冒頭の狂乱パーティシーンでロスコー・アーバックル似のデブが女優をオーバードーズさせ、なるほどタイトル通り『ハリウッド・バビロン』をやるのだなと、純粋な映画ファンの気持ちで鑑賞に臨みました。
しかし、混沌とした撮影風景などはまあ盛り上がるものの、ジョン・ギルバートそのまんまなブラピ、カエルのような声と揶揄される女優、ガルボとかタルバーグとかスワンソン等々、映画の教科書1ページ目に書かれているような捻りのない古いエピソード(というかゴシップ)の羅列ばかりで、なんだか下敷きにしている『雨に唄えば』よりも狭い世界に感じてしまいました。

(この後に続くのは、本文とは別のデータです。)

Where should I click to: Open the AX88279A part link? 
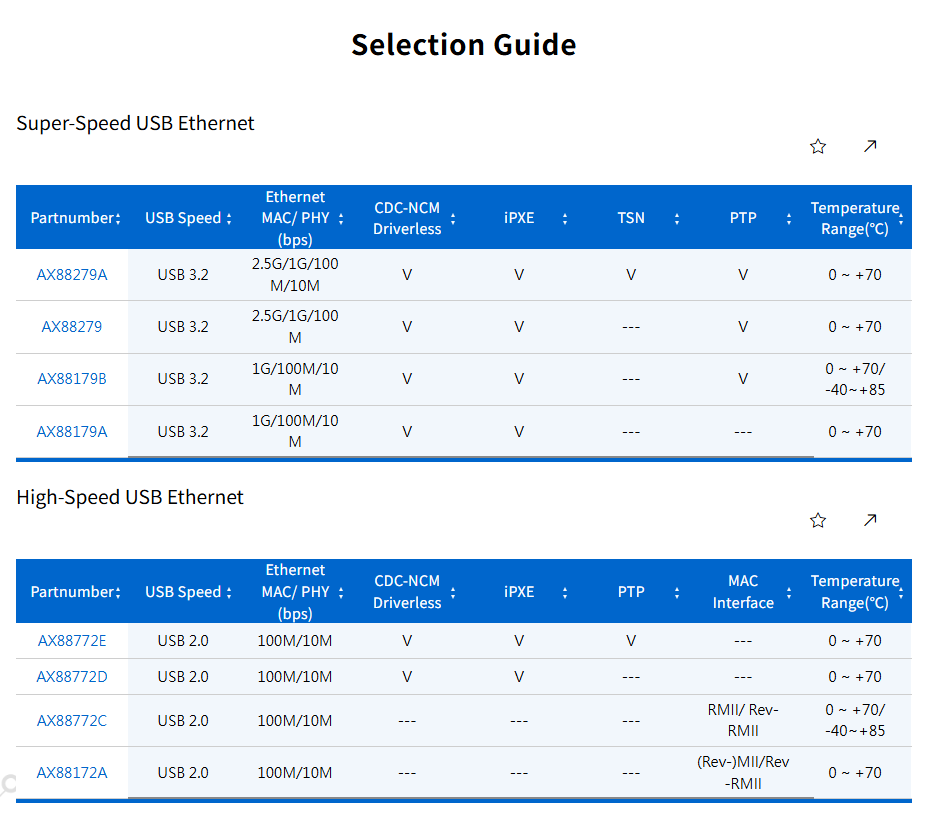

そして2時間以上経過しても狂騒が終焉を迎えることは分かるものの、物語が何に向かっているのかサッパリ分からない。(おそらくチャゼルもよく分かっていないので)唐突にヤクザと揉める展開になりますが、これは杜撰ではないですか。
百歩譲ってハリウッドアンダーグラウンドを垣間見るスリラーとして楽しめれば良いけれど、禁断の最深部でマッチョがネズミをかじるだけという……

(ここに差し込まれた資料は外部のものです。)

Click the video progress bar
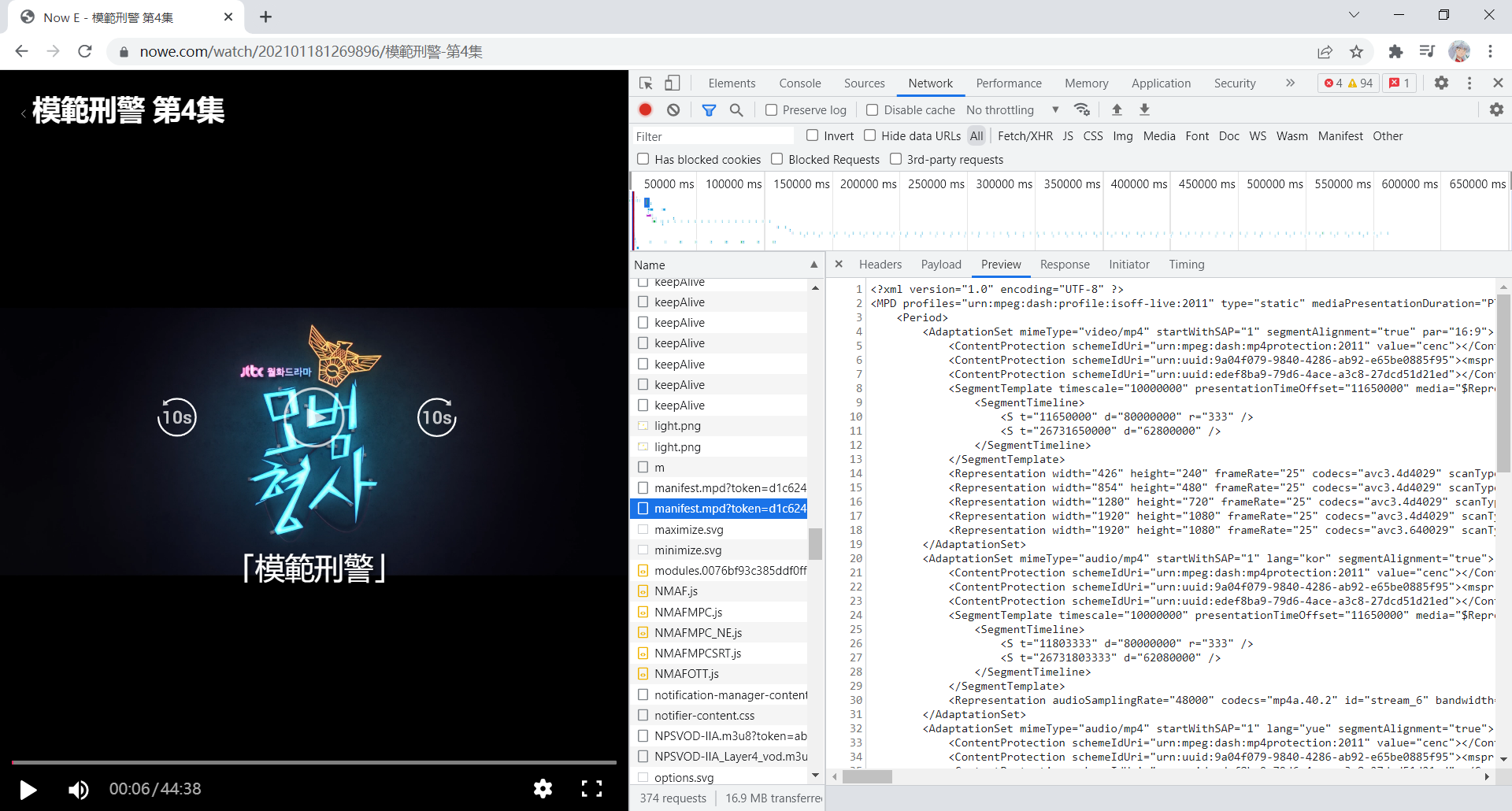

『雨に唄えば』はもとより『スタア誕生』『イナゴの日』『アメリカの夜』など参考作品は数あれど、ドラッグ描写やスピーディなカットバック、Fワード連発する台詞回しなど、一番影響受けているのは『ブギーナイツ』だと思います。ただブギーナイツは豪華絢爛な映画業界に逆立ちしても敵わない、ポルノ業界の栄華と衰退をミニマムに描いたから美しかったのであって、それをスター満載の大作でやるのは成功者の欺瞞というか、先祖返りにしかなっていないのでは。
ハリウッドの黎明期群像劇。ちょっと長い。
予告でハリウッドの黄金期の話、みたいなのを観てたから「華やかなスターたちが輝いていたオールドグッドデイズ」みたいなものが描かれるのを想像してたのけど、製作現場の大味さや出演者たちのアンモラルさのようなリアル(?)さが全面に出ていて、割とドン引いてる私がいた。笑
当時の映画製作の現場ってあんな場当たり的で、関係者みんなキレてて、危険で(リアルに死人が出る)、滅茶苦茶な感じなの?
当時の時代背景を考えると仕方ないのかもだけど…。
メインの登場人物はジャック、マニー、ネリー。なんだけど、割と3人ともどうしようもなくて、魅力的かと言われると個人的に「??」だし、感情移入もしづらく、群像劇型で視点がよく移り変わるので、「このエピソードはどこに繋がるの?この作品の中の地点なの…?」と途中ちょっと困惑しながら観ていた。
なのでどうもいまいち楽しみきれず…。
ネリーが数十年後に映画館で過去を思い返すシーンがあるから、輝く過去への懐古や郷愁が一つのテーマなのかと思ったけど、その割にその過去が割とどうしようもないエピソードばかりになってるので感情が迷子なのよな…。あとちょっと長い…。
ラストの色んな映画につながる演出は良かった。
監督、映画というコンテンツが大好きなんだろうなというのは伝わってきた。
色々な映画をオマージュしてたのだろうか?と思ったら実在の人物をモデルにしてるのね。